Installs an AVCaptureEventInteraction on the root view so the Camera Control button fires events to your app instead of opening the system Camera. Call this when your camera screen mounts.

detachCameraButton()

Removes the interaction. Call this in your cleanup/unmount to release the button back to the system.

Events

onCameraButton

Fired when the Camera Control button is pressed.

HardwareButtonsModule.addListener('onCameraButton', (event) => {
  event.action; // 'press' | 'longPress'
  event.phase;  // 'ended'
});

onVolumeButton

Fired when a volume button is pressed. The system volume HUD is suppressed and volume level is automatically restored so repeated presses don't drift to 0 or max.
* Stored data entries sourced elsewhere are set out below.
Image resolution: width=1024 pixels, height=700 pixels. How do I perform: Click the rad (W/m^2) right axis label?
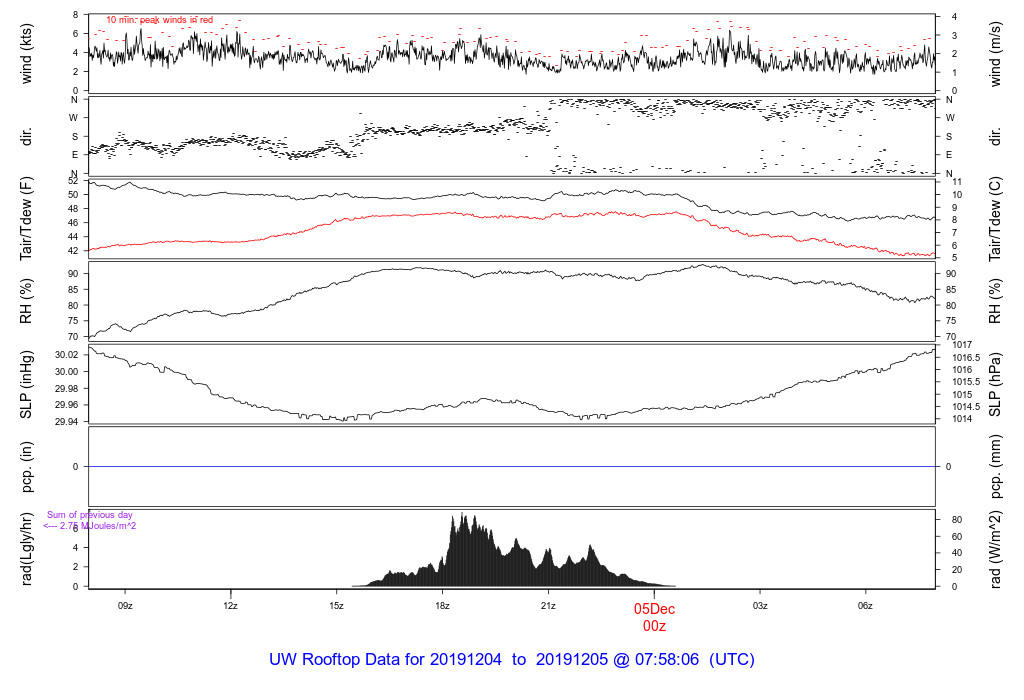997,551
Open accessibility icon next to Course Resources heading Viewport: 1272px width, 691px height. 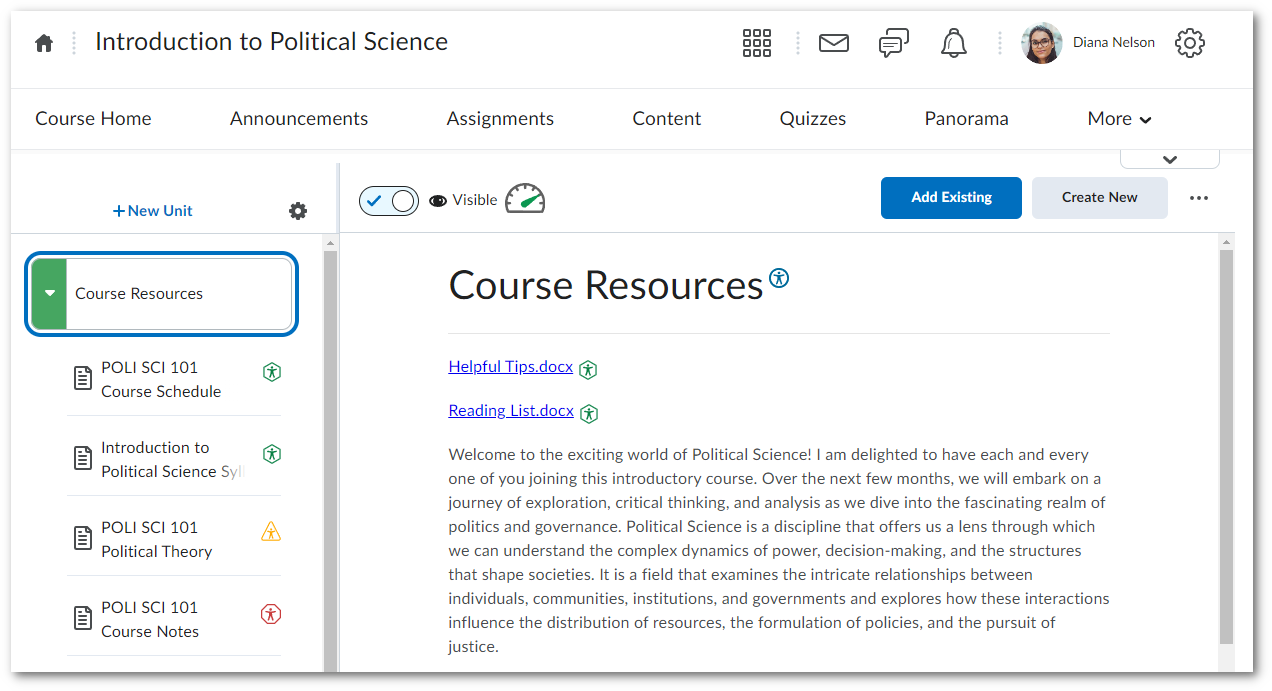pos(779,278)
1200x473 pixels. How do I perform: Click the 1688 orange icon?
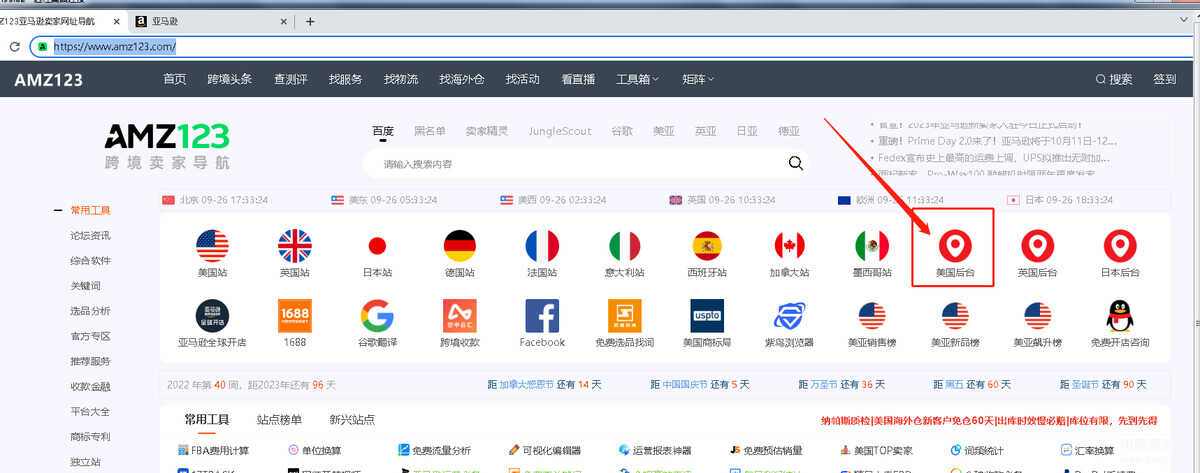click(294, 317)
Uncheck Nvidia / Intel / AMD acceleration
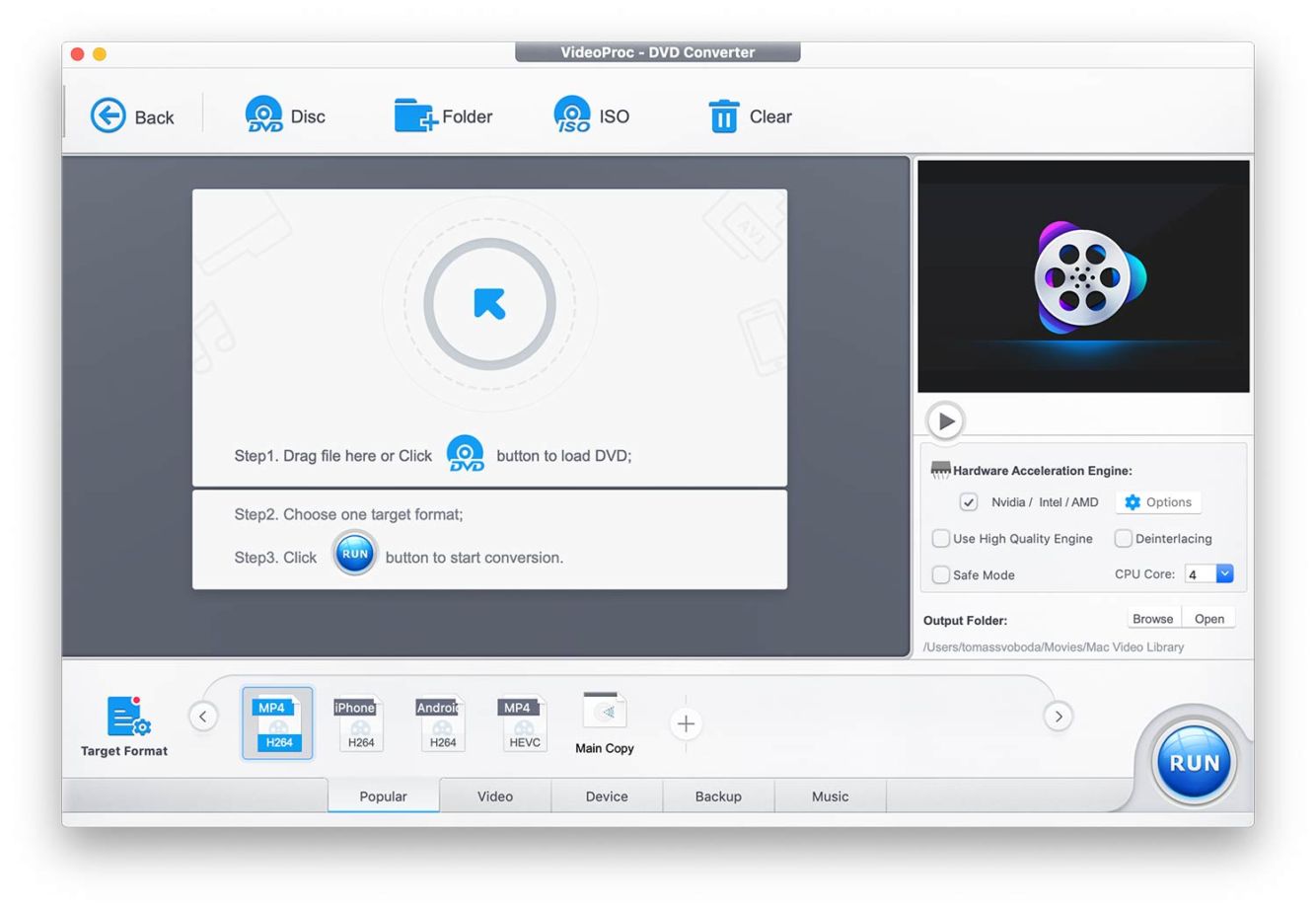1316x909 pixels. 969,502
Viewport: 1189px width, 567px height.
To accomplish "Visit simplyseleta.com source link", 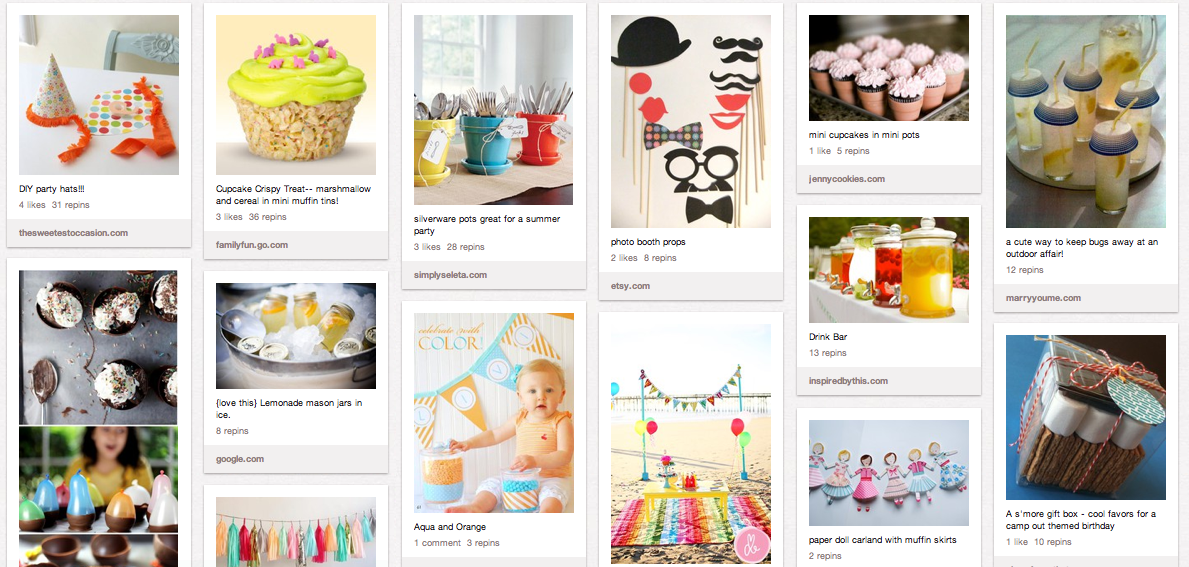I will [x=450, y=274].
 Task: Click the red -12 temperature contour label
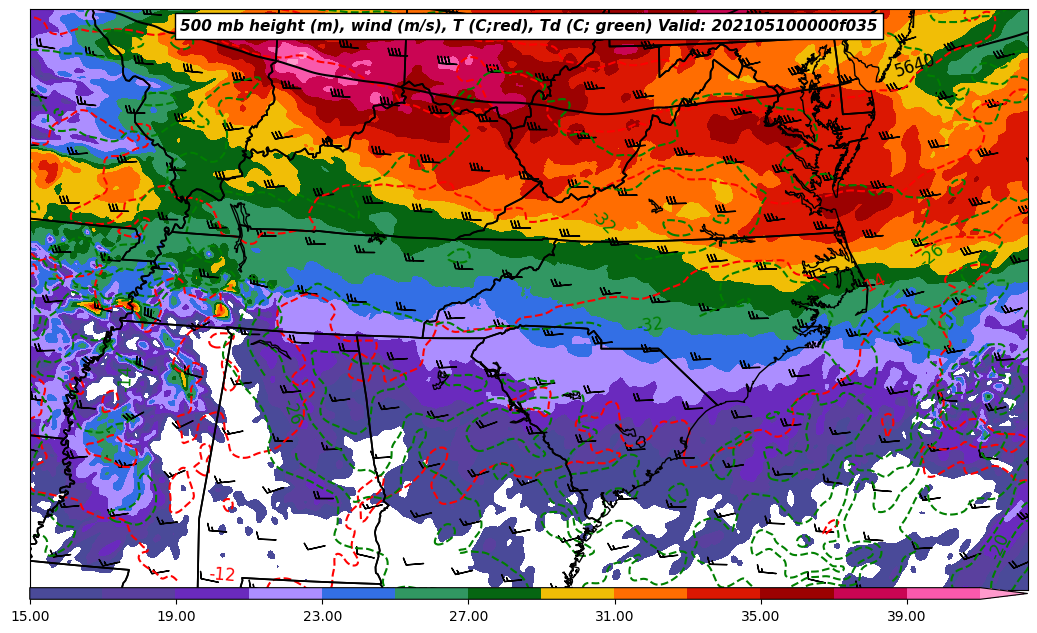point(223,575)
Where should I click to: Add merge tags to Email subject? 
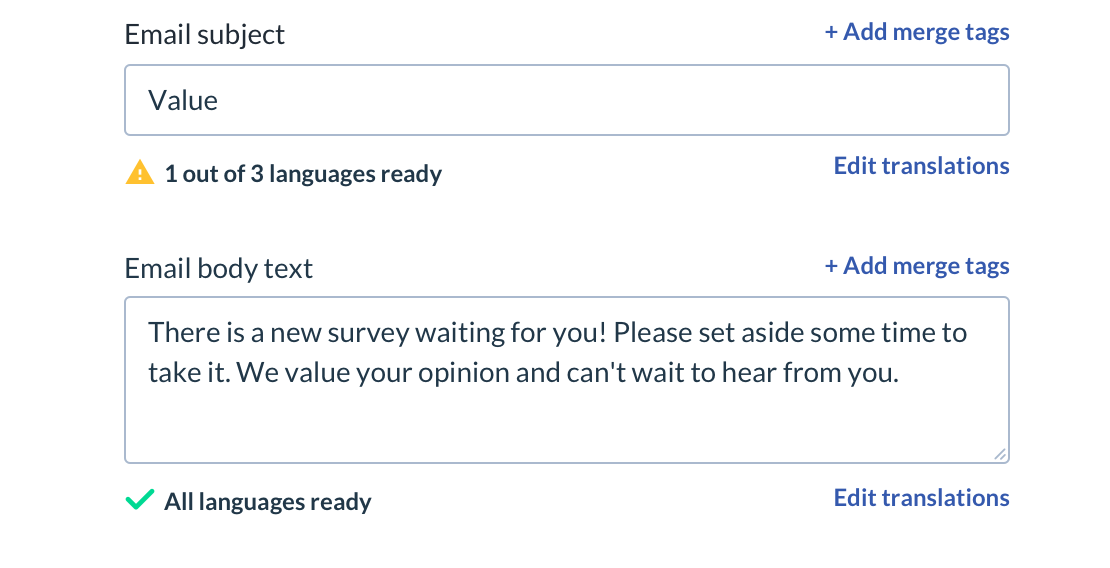(917, 32)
HardwareButtonsModule.addListener('onVolumeButton', (event) => {
  event.direction; // 'up' | 'down'
});

How It Works

Camera Control Button

Uses AVCaptureEventInteraction (iOS 17.2+) attached to the app's root view. While the interaction is active, the system routes Camera Control button presses to your app instead of launching the built-in Camera.

Volume Buttons

Observes AVAudioSession.outputVolume via KVO. A hidden MPVolumeView is added to the window to suppress the system volume HUD. After each press, the volume is silently restored to its original level so the user can press repeatedly without the volume drifting.

Types

type CameraButtonAction = 'press' | 'longPress';
type CameraButtonPhase = 'ended';
type VolumeDirection = 'up' | 'down';

type CameraButtonEventPayload = {
  action: CameraButtonAction;
  phase: CameraButtonPhase;
};

type VolumeButtonEventPayload = {
  direction: VolumeDirection;
};

type HardwareButtonsCapabilities = {
  hasCameraButton: boolean;
  hasVolumeButtons: boolean;
};

Platform Support

iOS only. This module has no Android implementation. On Android, volume button handling is typically done at the Activity level and the Camera Control button does not exist.